Feeding coyotes is discouraged as they will habituate and loose their natural aversion to humans, increasing the potential for human-coyote conflicts.

Advice

How to Set a Coyote Trap:

  • Make sure the coyote is getting fed at the same time each night.Place the trap near the feeding area.
  • Do not bait nor set it initially.
  • Since you want to catch this injured guy quickly, keep the trap in place for at least 2 nights without baiting or setting it.
  • On night 3, put food in the trap, a little further back than the entrance so the coyote will at least have to place a foot or two in the trap to get his food, but not far enough back where he would step on the mechanism to shut the door.
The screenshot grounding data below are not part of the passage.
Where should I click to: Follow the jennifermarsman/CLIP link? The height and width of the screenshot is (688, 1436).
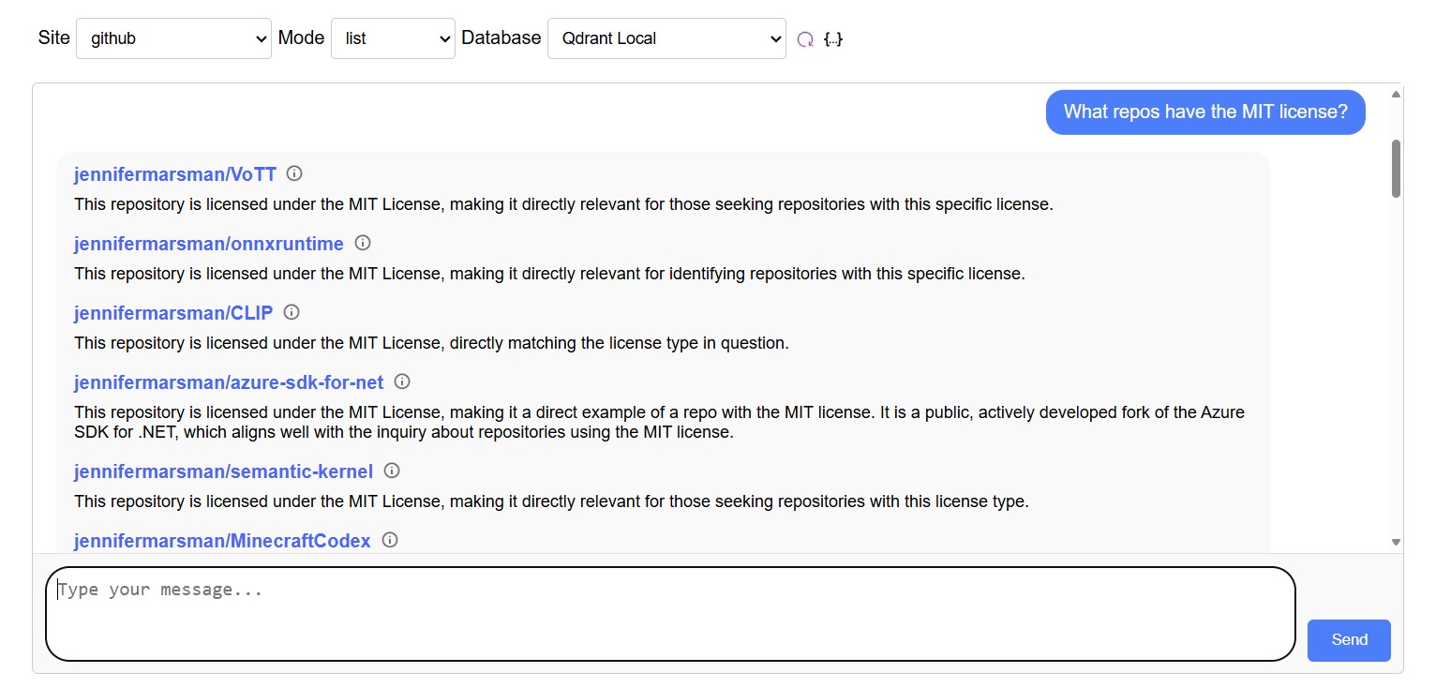pyautogui.click(x=173, y=313)
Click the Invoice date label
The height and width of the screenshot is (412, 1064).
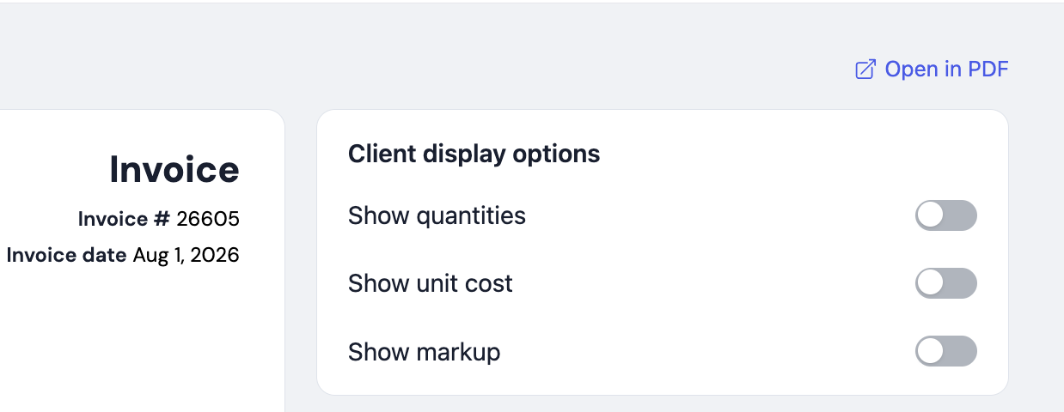pyautogui.click(x=66, y=255)
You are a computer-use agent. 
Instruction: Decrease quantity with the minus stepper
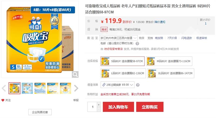tap(99, 109)
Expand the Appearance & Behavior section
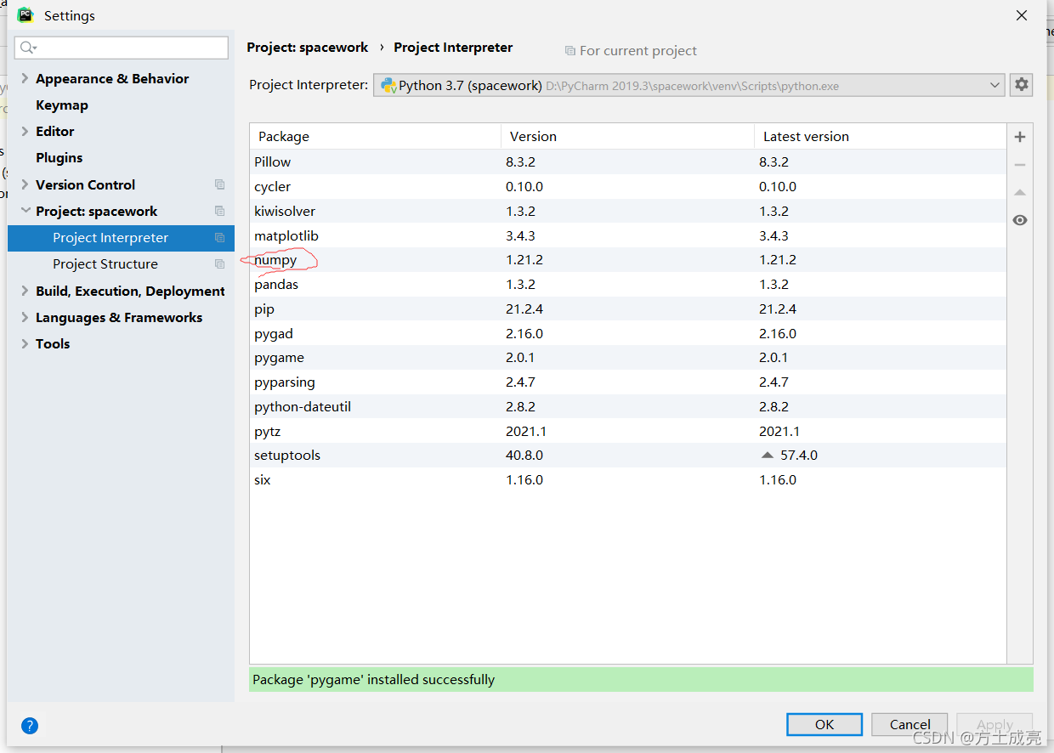The height and width of the screenshot is (753, 1054). [x=24, y=79]
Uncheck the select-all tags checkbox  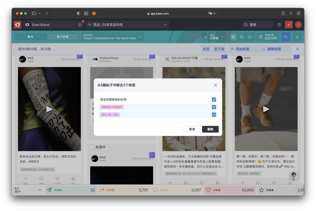(x=214, y=99)
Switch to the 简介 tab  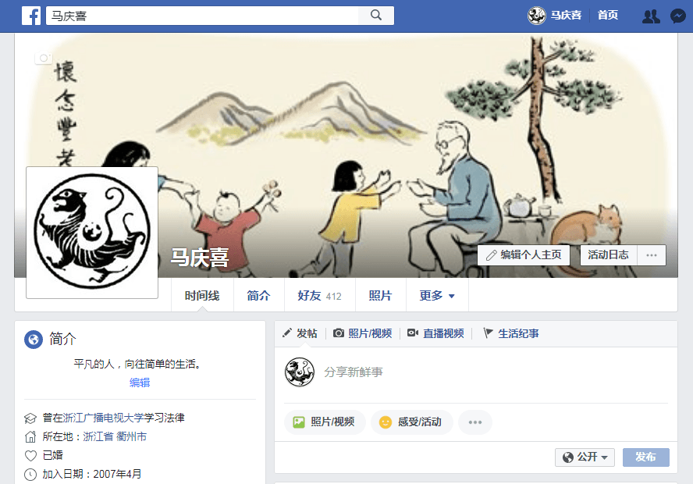coord(258,295)
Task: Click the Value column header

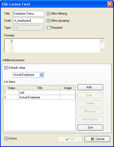Action: pos(11,88)

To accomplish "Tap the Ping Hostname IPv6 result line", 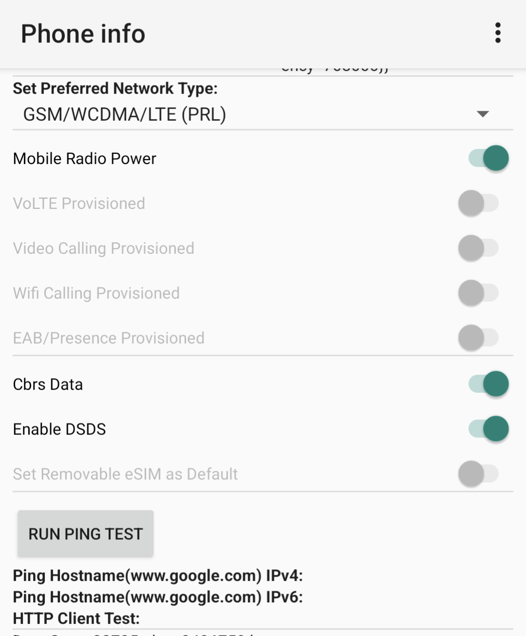I will [157, 597].
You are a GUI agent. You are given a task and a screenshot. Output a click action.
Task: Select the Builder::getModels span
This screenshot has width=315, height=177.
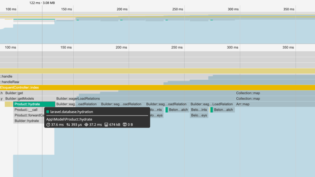[x=20, y=99]
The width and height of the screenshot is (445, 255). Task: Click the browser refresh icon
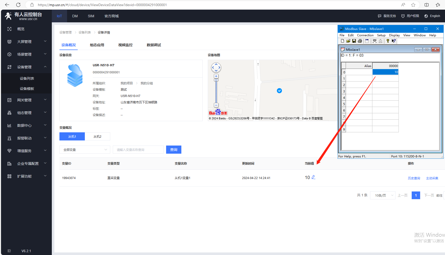(x=18, y=5)
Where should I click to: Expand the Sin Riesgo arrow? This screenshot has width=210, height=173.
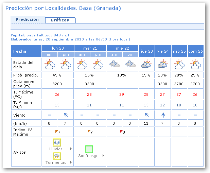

Be sure to keep the door open with a bungee cord or rope, so it doesn't close on the coyote.
  • Also, the food should be put in a paper bowl or something like that so it doesn't fall through the chain links.
  • If this goes well, then go ahead and set the trap, with the food in its proper place for setting off the mechanism. 

Actionable

Coyote Hazing tips - Taken from ProjectCoyote.org:

  • Stand your ground. Make eye contact.
  • Advance toward the coyote with your hazing tools if there is hesitation on the part of the coyote. Haze until the coyote retreats.
  • Allow room for the coyote(s) to escape.
  • Make sure the coyote is focused on you as the source of danger or discomfort. Do not haze from buildings or your car where the coyote can’t see you clearly.
  • If you see more than one coyote, continue your hazing efforts; multiple animals will most likely respond to the same hazing techniques at the same time.
  • Make it multisensory. Use tools that scare with sound, light & motion. Variety is essential. Coyotes can learn to recognize and avoid individual people, so the more often a coyote has a negative experience with various hazing tools and different people, the faster he will change his behavior to avoid human contact.
  • Hazing should be exaggerated, assertive, and consistent. Communities should always maintain some level of hazing using a variety of tools so that coyotes do not return to unacceptable behavior over time.
  • Coyotes have routine habits. Make note on when and where you encounter them. Ask neighbors in those areas to help you scare the coyote, or avoid those areas.
  • Think prevention first! Coyote pups begin coming out of dens in the early summer and parents are very protective. Keep pets close and don’t let them roam.

Common coyote responses;

  • Being startled and running off.
  • Freezing and staring at the hazer. Keep hazing and increasing the intensity of your efforts.
  • Running/walking off a short distance, stopping, then looking back. The coyote is unsure if the hazing is directed at him. Keep hazing until he gets your message to leave.
  • Living safely and comfortably with coyotes isn’t difficult. Removing attractants (and asking your neighbors to do the same), and knowing when and how to scare a coyote gives you an effective and non-lethal tool for comfortably coexisting with our urban wildlife.
  • With this field guide in hand, you can take advantage of the many benefits that a coyote provides, including free and healthy rodent control. Coyotes can make good neighbors!